The woodburytype process was a photo-mechanical process pioneered at the end of the nineteenth century by Walter. B. Woodbury.
As the first and only photographic printing method that renders an image as continuous tone it is unique in its capability to replicate the subtleties and details of a tonal image. The process involves casting warm gelatine mixed with pigment into a relief mould. Under the pressure of the press the excess gelatine is displaced, and once set, the gelatine is peeled off the mould revealing the image. Depth and tone correspond absolutely: the deeper the section of the relief, the deeper the gelatine and the darker the resultant tone.
Yet, despite its celebrated qualities, within a couple of decades of its invention the woodburytype was almost completely superseded by more commercially viable printing processes.
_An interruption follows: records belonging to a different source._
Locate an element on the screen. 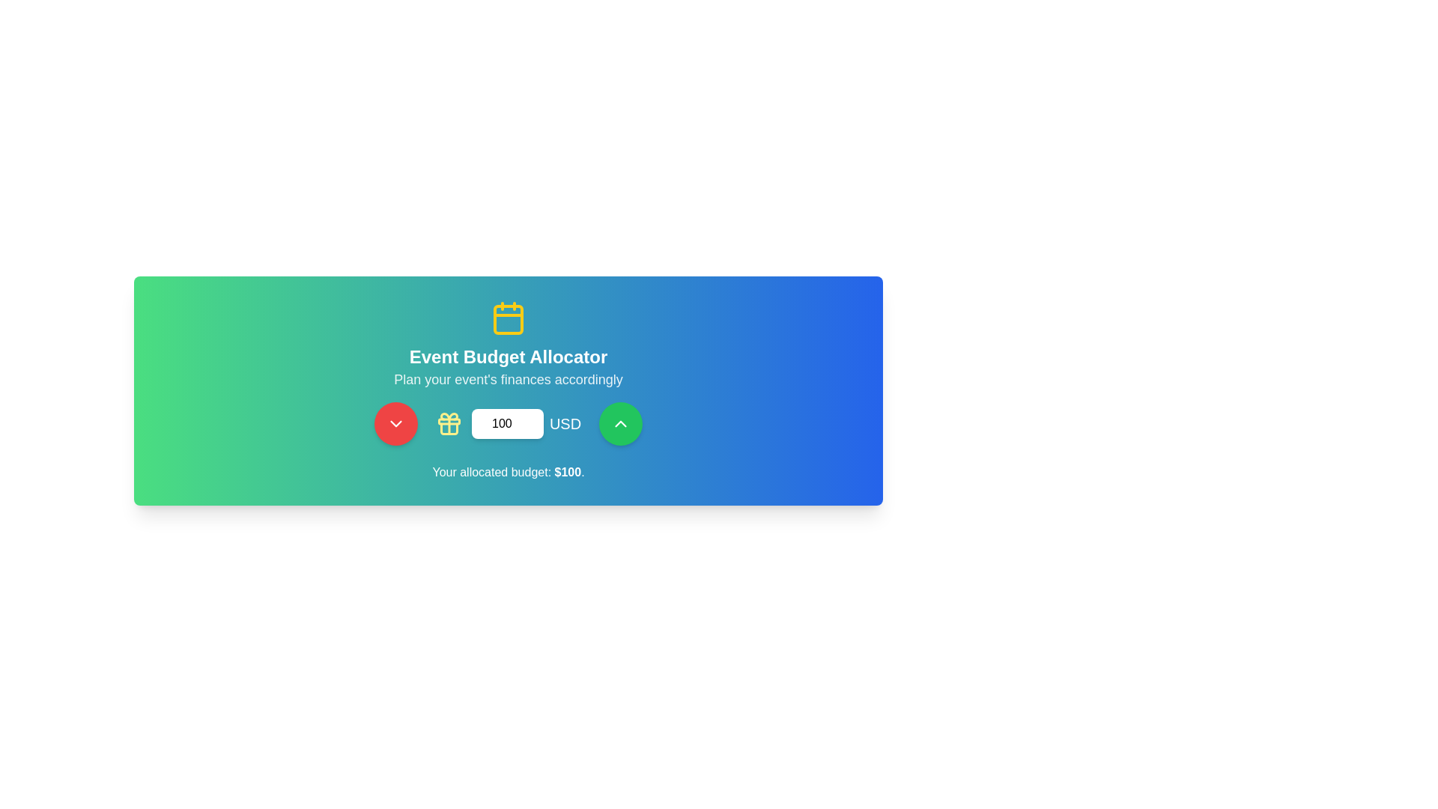 The height and width of the screenshot is (809, 1438). the budget value is located at coordinates (507, 424).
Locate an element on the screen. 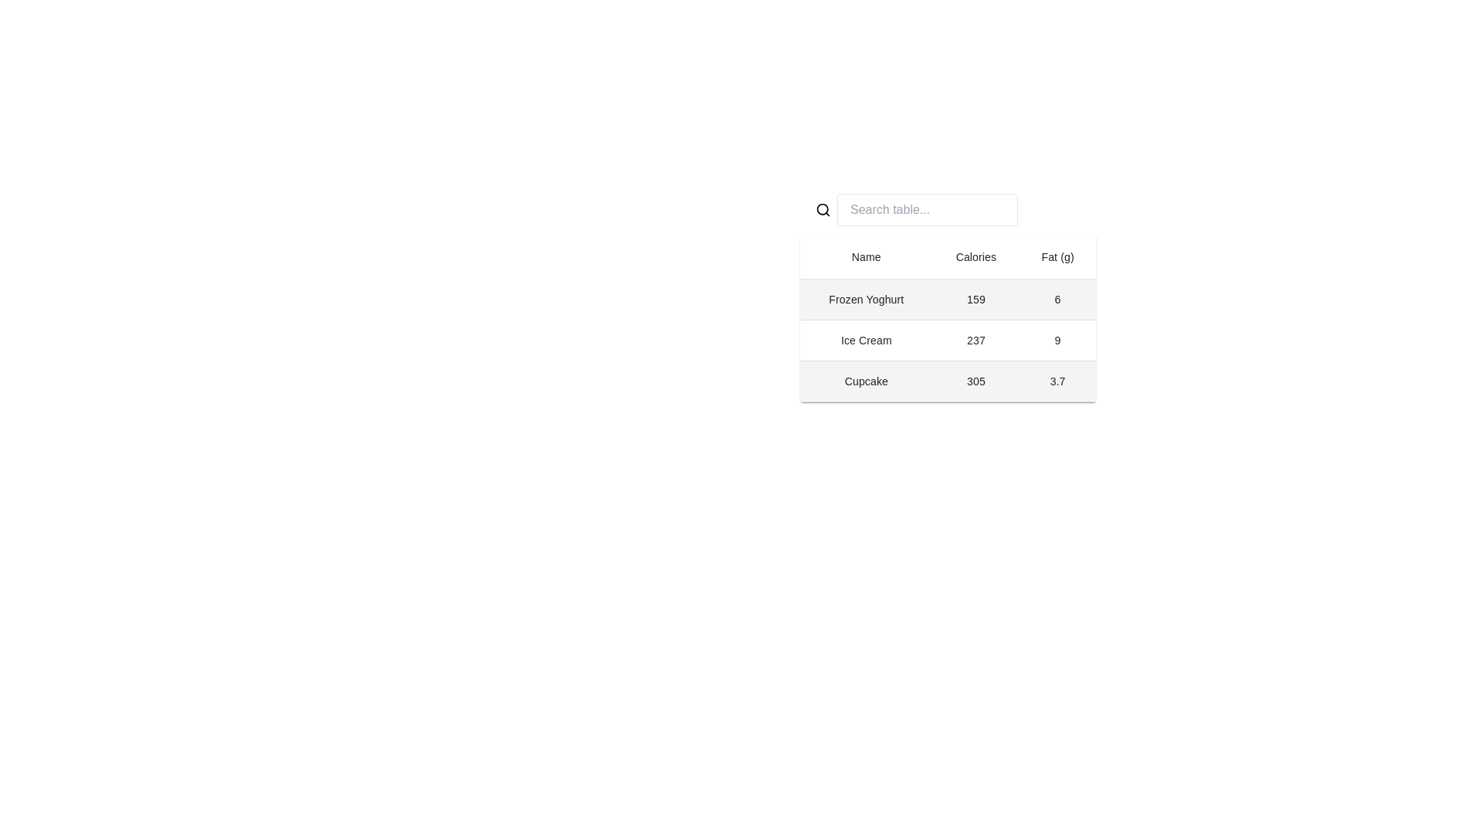 This screenshot has height=834, width=1483. the 'Calories' table header cell to sort the column data is located at coordinates (975, 256).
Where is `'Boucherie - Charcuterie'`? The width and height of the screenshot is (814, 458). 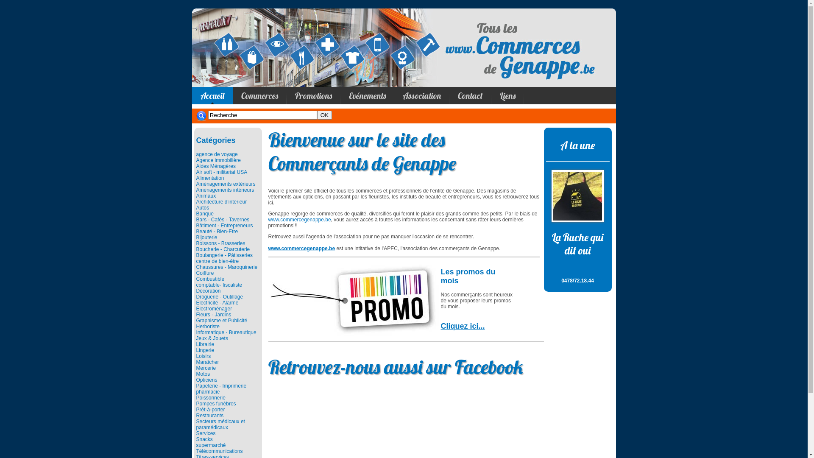
'Boucherie - Charcuterie' is located at coordinates (223, 249).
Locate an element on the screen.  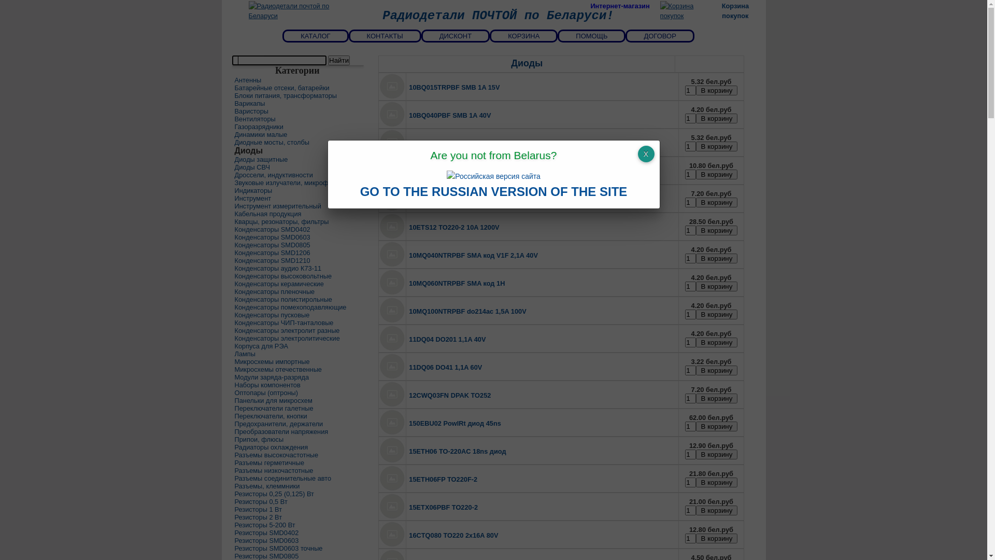
'12CWQ03FN DPAK TO252' is located at coordinates (450, 395).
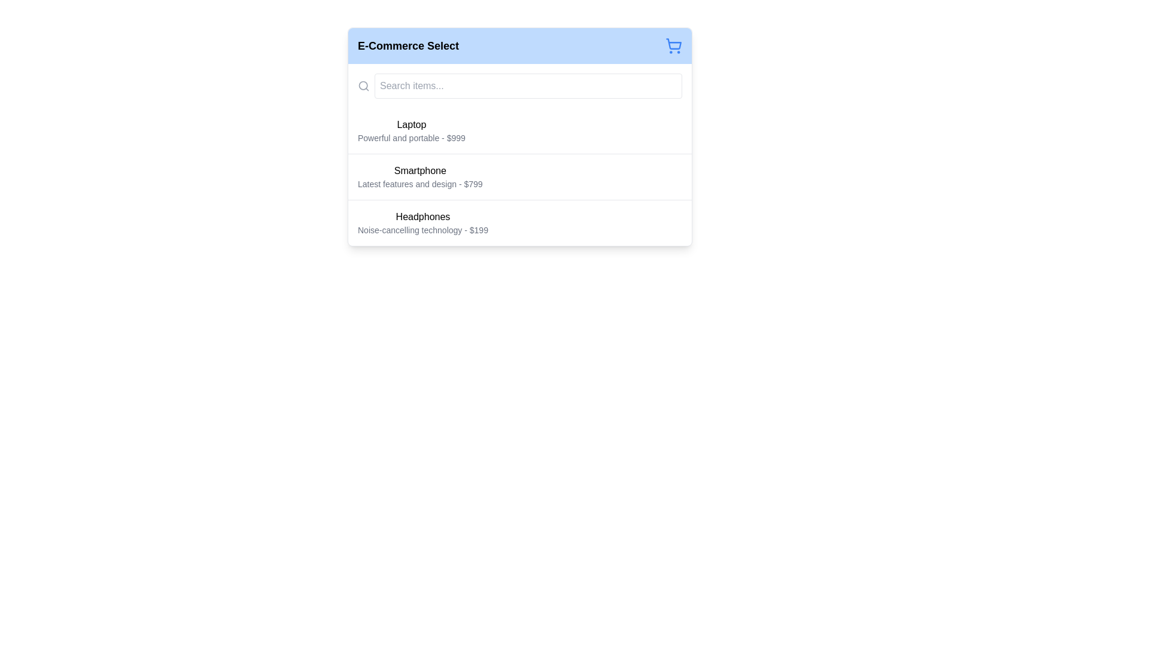 Image resolution: width=1149 pixels, height=646 pixels. Describe the element at coordinates (422, 230) in the screenshot. I see `the descriptive text label for the 'Headphones' product located directly below the 'Headphones' label in the 'E-Commerce Select' interface` at that location.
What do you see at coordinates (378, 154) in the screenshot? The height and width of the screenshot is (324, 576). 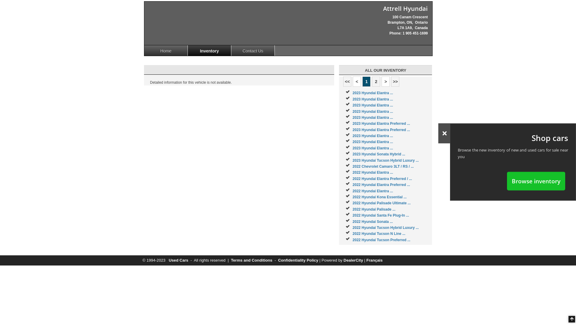 I see `'2023 Hyundai Sonata Hybrid ...'` at bounding box center [378, 154].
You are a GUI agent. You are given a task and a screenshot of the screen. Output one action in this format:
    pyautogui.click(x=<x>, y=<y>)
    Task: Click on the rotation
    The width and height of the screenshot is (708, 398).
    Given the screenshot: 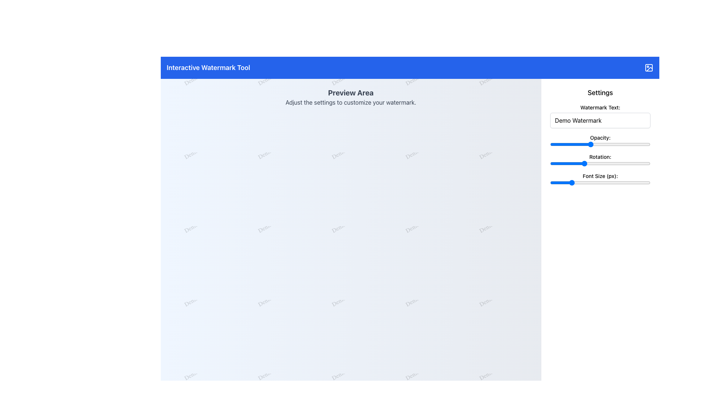 What is the action you would take?
    pyautogui.click(x=622, y=163)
At Factum Arte we wanted to resurrect this process with new technologies and develop contemporary applications. Walter Woodbury made his moulds by embossing bichromate gelatine into lead using a hydraulic press. The hydraulic presses used at the time would have been room-sized. Rethinking this initial stage of the process we have developed a way of precision milling the shallow relief moulds in aluminium. This method has the advantage of giving greater control over the depth of the relief and we have experimented with a range of Z depths. We are interested in the possibilities of being able to extenuate the relief surface visible on the print, as well as replicating the tonal process of the traditional prints. .
Arthur Prior devised a method of milling the plates
Removing the air bubbles from the gelatine ink mixture with a vacuum plumb before printing
Printing using gelatine as the ' ink' took a period of trial and error guided mainly from sources from the 1860s in order to find the right concentrations and the right papers.
Slowly pulling the paper and the set gelatine away from the mould. Note the corresponding relief surface of the print.
The printing stage has been realised by customising an old book press with engineer grade flat stones to ensure the precision of the relief is not distorted.